* ACTION ITEM
Below are some records; quote exactly the lines from the one that contains "2023 Май (107, 1520)" through the one that contains "2015 Июнь (110, 830)", inclusive, and no others.

Dataset entries:
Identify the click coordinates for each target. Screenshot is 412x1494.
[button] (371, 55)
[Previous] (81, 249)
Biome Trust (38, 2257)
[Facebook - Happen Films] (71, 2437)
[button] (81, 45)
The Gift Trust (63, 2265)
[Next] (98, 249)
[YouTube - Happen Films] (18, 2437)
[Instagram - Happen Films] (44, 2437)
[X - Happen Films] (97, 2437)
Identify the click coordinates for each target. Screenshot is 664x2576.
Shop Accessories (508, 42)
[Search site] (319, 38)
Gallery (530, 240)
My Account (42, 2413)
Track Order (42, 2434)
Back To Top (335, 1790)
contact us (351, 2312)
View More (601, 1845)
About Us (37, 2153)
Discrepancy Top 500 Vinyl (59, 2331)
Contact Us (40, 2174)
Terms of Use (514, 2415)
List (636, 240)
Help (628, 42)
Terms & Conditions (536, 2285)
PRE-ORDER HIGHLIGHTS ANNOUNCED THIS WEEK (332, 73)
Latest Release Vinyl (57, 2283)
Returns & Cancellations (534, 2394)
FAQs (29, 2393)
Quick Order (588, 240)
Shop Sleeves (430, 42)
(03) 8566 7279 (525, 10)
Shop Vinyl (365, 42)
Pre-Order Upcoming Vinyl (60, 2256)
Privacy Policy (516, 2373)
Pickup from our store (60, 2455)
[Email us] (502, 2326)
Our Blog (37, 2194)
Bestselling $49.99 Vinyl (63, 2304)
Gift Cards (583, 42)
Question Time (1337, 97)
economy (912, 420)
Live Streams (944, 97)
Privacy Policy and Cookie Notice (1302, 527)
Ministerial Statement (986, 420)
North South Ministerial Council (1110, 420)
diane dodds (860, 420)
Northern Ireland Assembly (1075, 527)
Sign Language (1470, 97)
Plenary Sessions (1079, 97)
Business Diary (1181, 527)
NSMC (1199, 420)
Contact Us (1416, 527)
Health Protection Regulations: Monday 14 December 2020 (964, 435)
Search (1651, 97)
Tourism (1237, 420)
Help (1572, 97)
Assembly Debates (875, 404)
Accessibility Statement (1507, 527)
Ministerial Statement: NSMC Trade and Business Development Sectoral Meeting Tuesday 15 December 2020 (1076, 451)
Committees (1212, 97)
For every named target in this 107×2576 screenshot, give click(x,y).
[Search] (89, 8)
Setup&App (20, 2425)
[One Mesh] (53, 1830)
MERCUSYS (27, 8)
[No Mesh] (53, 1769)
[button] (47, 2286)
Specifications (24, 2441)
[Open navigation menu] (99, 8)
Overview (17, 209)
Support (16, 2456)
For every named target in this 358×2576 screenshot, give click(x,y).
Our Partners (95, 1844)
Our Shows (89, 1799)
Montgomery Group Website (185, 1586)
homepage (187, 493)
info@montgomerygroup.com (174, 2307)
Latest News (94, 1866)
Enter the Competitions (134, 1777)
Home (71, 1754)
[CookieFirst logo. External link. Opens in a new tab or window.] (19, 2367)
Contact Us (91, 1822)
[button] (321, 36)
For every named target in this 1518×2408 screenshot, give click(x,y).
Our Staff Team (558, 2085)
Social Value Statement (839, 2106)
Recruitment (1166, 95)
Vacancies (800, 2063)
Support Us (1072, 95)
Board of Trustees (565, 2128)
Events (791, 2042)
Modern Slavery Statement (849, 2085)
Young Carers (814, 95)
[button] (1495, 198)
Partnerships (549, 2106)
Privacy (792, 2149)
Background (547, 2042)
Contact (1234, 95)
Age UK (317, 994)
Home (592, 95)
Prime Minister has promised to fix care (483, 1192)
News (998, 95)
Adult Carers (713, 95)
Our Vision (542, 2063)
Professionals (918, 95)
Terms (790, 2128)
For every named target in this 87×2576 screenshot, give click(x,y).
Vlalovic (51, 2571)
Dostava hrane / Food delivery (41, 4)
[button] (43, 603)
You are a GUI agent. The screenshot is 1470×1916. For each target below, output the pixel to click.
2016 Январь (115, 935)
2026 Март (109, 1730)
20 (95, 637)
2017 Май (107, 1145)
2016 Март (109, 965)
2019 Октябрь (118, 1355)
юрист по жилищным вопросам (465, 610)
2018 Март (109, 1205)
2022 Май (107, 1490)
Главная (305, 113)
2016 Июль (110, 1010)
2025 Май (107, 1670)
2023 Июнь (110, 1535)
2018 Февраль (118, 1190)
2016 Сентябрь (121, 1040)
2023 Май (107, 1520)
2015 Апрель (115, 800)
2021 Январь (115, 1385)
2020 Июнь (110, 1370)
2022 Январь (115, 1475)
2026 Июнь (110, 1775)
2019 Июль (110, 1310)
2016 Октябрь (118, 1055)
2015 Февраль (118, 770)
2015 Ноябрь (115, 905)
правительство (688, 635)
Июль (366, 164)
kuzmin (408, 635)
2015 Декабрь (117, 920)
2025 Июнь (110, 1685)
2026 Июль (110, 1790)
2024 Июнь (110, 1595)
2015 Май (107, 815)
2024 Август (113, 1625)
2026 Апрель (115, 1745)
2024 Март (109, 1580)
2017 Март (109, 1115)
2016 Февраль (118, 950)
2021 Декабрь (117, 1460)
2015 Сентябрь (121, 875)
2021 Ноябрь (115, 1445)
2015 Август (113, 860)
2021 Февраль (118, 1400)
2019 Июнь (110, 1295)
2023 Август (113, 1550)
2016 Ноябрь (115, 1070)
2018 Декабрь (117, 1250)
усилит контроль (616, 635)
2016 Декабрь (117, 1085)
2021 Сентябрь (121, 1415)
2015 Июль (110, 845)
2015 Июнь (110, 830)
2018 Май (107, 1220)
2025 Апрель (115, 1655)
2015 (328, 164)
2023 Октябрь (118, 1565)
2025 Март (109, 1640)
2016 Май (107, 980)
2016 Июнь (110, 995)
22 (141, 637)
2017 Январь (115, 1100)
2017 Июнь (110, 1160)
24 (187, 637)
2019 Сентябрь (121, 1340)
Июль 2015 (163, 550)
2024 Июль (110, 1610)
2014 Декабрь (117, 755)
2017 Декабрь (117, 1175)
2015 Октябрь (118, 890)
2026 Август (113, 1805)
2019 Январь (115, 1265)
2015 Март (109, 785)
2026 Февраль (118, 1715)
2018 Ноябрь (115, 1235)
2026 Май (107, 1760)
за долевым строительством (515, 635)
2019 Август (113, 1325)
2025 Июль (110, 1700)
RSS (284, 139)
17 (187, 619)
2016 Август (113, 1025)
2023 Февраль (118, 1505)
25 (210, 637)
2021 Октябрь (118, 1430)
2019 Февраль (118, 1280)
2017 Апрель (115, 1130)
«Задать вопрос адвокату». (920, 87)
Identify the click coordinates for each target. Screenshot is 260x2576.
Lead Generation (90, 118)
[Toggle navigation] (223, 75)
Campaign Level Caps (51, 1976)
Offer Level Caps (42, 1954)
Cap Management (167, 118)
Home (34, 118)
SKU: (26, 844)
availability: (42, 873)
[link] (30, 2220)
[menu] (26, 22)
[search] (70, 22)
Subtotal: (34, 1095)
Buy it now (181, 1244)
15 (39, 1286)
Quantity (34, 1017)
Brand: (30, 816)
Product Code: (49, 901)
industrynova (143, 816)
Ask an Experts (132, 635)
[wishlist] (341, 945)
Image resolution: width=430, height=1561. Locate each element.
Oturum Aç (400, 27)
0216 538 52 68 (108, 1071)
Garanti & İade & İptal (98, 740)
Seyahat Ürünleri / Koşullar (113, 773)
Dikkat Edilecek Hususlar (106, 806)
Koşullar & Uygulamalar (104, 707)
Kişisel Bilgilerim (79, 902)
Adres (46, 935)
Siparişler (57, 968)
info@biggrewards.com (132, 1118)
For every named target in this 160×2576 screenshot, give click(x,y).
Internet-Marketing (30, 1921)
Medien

* RESULT
2023 Май (107, 1520)
2015 Апрель (115, 800)
2021 Январь (115, 1385)
2020 Июнь (110, 1370)
2022 Январь (115, 1475)
2026 Июнь (110, 1775)
2019 Июль (110, 1310)
2016 Октябрь (118, 1055)
2015 Февраль (118, 770)
2015 Ноябрь (115, 905)
правительство (688, 635)
Июль (366, 164)
kuzmin (408, 635)
2015 Декабрь (117, 920)
2025 Июнь (110, 1685)
2026 Июль (110, 1790)
2024 Июнь (110, 1595)
2015 Май (107, 815)
2024 Август (113, 1625)
2026 Апрель (115, 1745)
2024 Март (109, 1580)
2017 Март (109, 1115)
2016 Февраль (118, 950)
2021 Декабрь (117, 1460)
2015 Сентябрь (121, 875)
2021 Ноябрь (115, 1445)
2015 Август (113, 860)
2021 Февраль (118, 1400)
2019 Июнь (110, 1295)
2023 Август (113, 1550)
2016 Ноябрь (115, 1070)
2018 Декабрь (117, 1250)
усилит контроль (616, 635)
2016 Декабрь (117, 1085)
2021 Сентябрь (121, 1415)
2015 Июль (110, 845)
2015 Июнь (110, 830)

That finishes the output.